---- Supplied text

The full op-ed is available here and below.
Washington’s Fixation On Your Credit Card Is Political, Not Personal
Cleveland Plain Dealer
August 6, 2023
WASHINGTON -- Millions of American households and small businesses rely on credit cards to make ends meet, pay for emergency expenses, and cover the cost of everyday purchases.
In addition to providing a convenient financial cushion, consumers also value the rewards they earn when using their credit cards, whether it comes in the form of cash back or points to use for travel or simply to buy office equipment.
As the nation contends with persistent inflation and other economic headwinds, the important role these financial tools play in our lives cannot be overstated. According to a recent report, nearly 25% of Ohioans say they’ve increased their credit card use recently. That’s why it is so puzzling that Washington politicians are seeking to “fix” a credit card system that isn’t broken.
The Biden administration has spent a lot of time this year talking about so-called “junk fees,” urging companies to eliminate or reduce those additional charges consumers are often required to pay when booking a hotel room, a flight, or purchasing tickets to the Taylor Swift concert last month in Cincinnati.
Nobody likes hidden costs, but credit card late fees, which the Administration has lumped into this broader political campaign, are the exact opposite of junk. As one of the most highly regulated industries in the world, banks are required by law to provide consumers with clear and conspicuous disclosures before they ever sign up for a credit card.
In fact, a majority of Americans believe credit card late fees are legitimate and an overwhelming 76% agree that “paying [your credit card minimum payment] on time is a personal responsibility I accept when I get a credit card.”
The White House should also consider the consequences of reducing late fees on the very people they claim to be helping. If these fees are reduced so low that they no longer deter cardholders from missing a payment, the impact is far worse than paying today’s late fee. Frequent missed payments can negatively impact one’s credit score – up to 100 points – such that they may struggle to get approved for another card, or for a car or home loan.
Importantly, under this proposal, all cardholders – even the vast majority (74%) of people who pay on time – will likely see costs increase and new credit card applicants may find it more difficult to get approved for new cards.
In a separate effort on Capitol Hill, a small, but vocal contingent of legislators, including the junior senator from Ohio, are championing the Credit Card Competition Act, a bill that more aptly could be called the Big Retailer Profit Act.
The proposal seeks to line the pockets of big retailers like Walmart, Target, and Amazon by shifting fees paid to cover the costs incurred by payment system providers and financial institutions to create, maintain, and secure the payment rails across the world, directly to these big box retailers.

--------
---- Supplied entries

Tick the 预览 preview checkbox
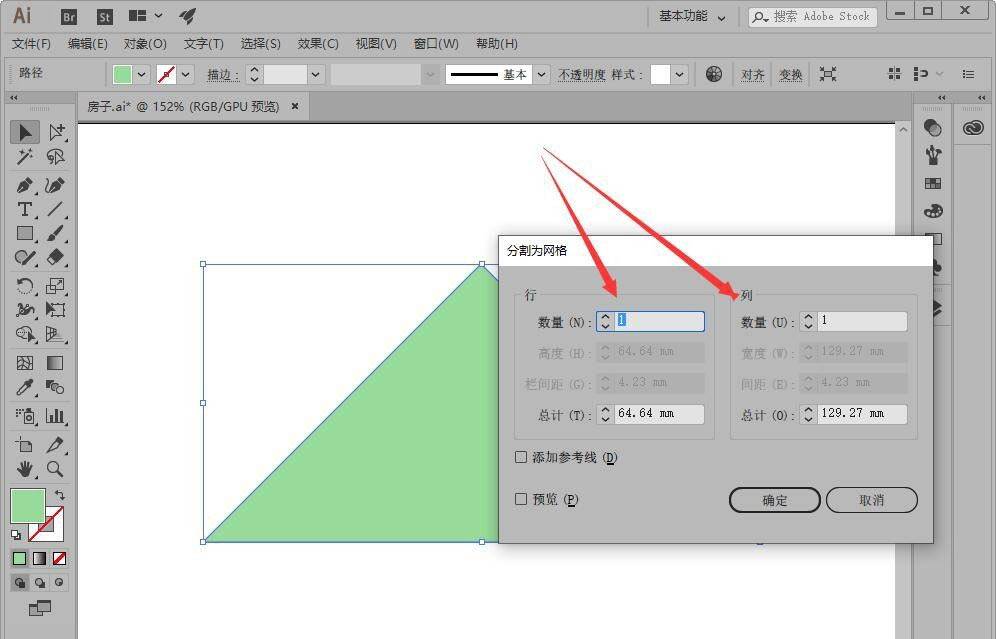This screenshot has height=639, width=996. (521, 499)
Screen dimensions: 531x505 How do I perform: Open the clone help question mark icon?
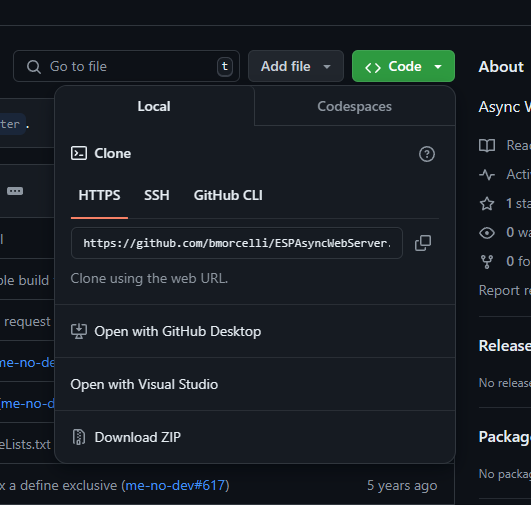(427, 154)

--------
---- Supplied entries

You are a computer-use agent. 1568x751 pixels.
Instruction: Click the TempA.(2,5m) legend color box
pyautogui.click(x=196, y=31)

--------
---- Supplied entries

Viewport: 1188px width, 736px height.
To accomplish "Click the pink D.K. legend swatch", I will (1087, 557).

--------

- **Instruction 1**:
Return the stretch of the credit card op-ed from "Importantly, under this" through "big box retailers.", copied word for word.
- **Instruction 2**:
In the credit card op-ed, shorten the paragraph that begins "The White House should also consider" while keeping its main facts.
- **Instruction 3**:
Please extend the credit card op-ed, picking up right after its final sentence.
The items come from a different source than the credit card op-ed.

- **Task output 1**:
Importantly, under this proposal, all cardholders – even the vast majority (74%) of people who pay on time – will likely see costs increase and new credit card applicants may find it more difficult to get approved for new cards.
In a separate effort on Capitol Hill, a small, but vocal contingent of legislators, including the junior senator from Ohio, are championing the Credit Card Competition Act, a bill that more aptly could be called the Big Retailer Profit Act.
The proposal seeks to line the pockets of big retailers like Walmart, Target, and Amazon by shifting fees paid to cover the costs incurred by payment system providers and financial institutions to create, maintain, and secure the payment rails across the world, directly to these big box retailers.

- **Task output 2**:
The White House should weigh how cutting late fees would affect the people it claims to help. If fees fall too low to deter missed payments, the harm is worse than today's late fee: frequent missed payments can lower a credit score by up to 100 points, making it harder to get approved for another card or for a car or home loan.

- **Task output 3**:
This isn’t theoretical; in 2010, Washington passed similar legislation that shifted fees paid for debit cards, so we know the devastating impact that this proposal to do the same for credit cards would have on consumers: skyrocketing consumer costs and fraud.
In the years since the enactment of the debit card legislation, debit card fraud increased by 60%. And the “savings” promised to consumers by retailers in negotiating this legislation were never realized either. Retailers have since pocketed more than $145 billion from debit card fee mandates, and just 1% of all merchants passed those savings to consumers.
In contrast, U.S. card rewards programs in 2020 returned roughly $50 billion to consumers of all income levels. This is because banks compete fiercely for consumers’ business, offering the most competitive rates and rewards programs in the world, while also providing the robust security and fraud prevention tools consumers expect and deserve.
Congress should reject this proposal to ensure American consumers have access to the best payment security, innovation, and most competitive rewards programs in the world, instead of picking winners and losers at the expense of the families and Main Street businesses they’re tasked with serving.
Credit cards have become an easy target for politicians armed with attractive, yet empty, talking points. The fact is there are nearly 500 million credit cards in America, held by nearly 200 million people. These proposals will cost cardholders more than the hypothetical savings that politicians are promising. It would be better for everyone if Washington stayed out of our wallets.
- CBA recently sent a letter to the U.S. Senate Subcommittee on Financial Institutions and Consumer Protection reiterating opposition to the Biden Administration’s ongoing “junk fee” campaign that misrepresents well-regulated bank fees, including credit card late fees.
- CBA also commissioned a poll in April which found that the majority of Americans appreciate the personal responsibility associated with on-time credit card payments and don’t believe these fees constitute “junk.” In addition, the Washington Post debunked several claims included in the CFPB’s proposal to lower credit card late fees, calling the agency’s calculation’s “fuzzy math.”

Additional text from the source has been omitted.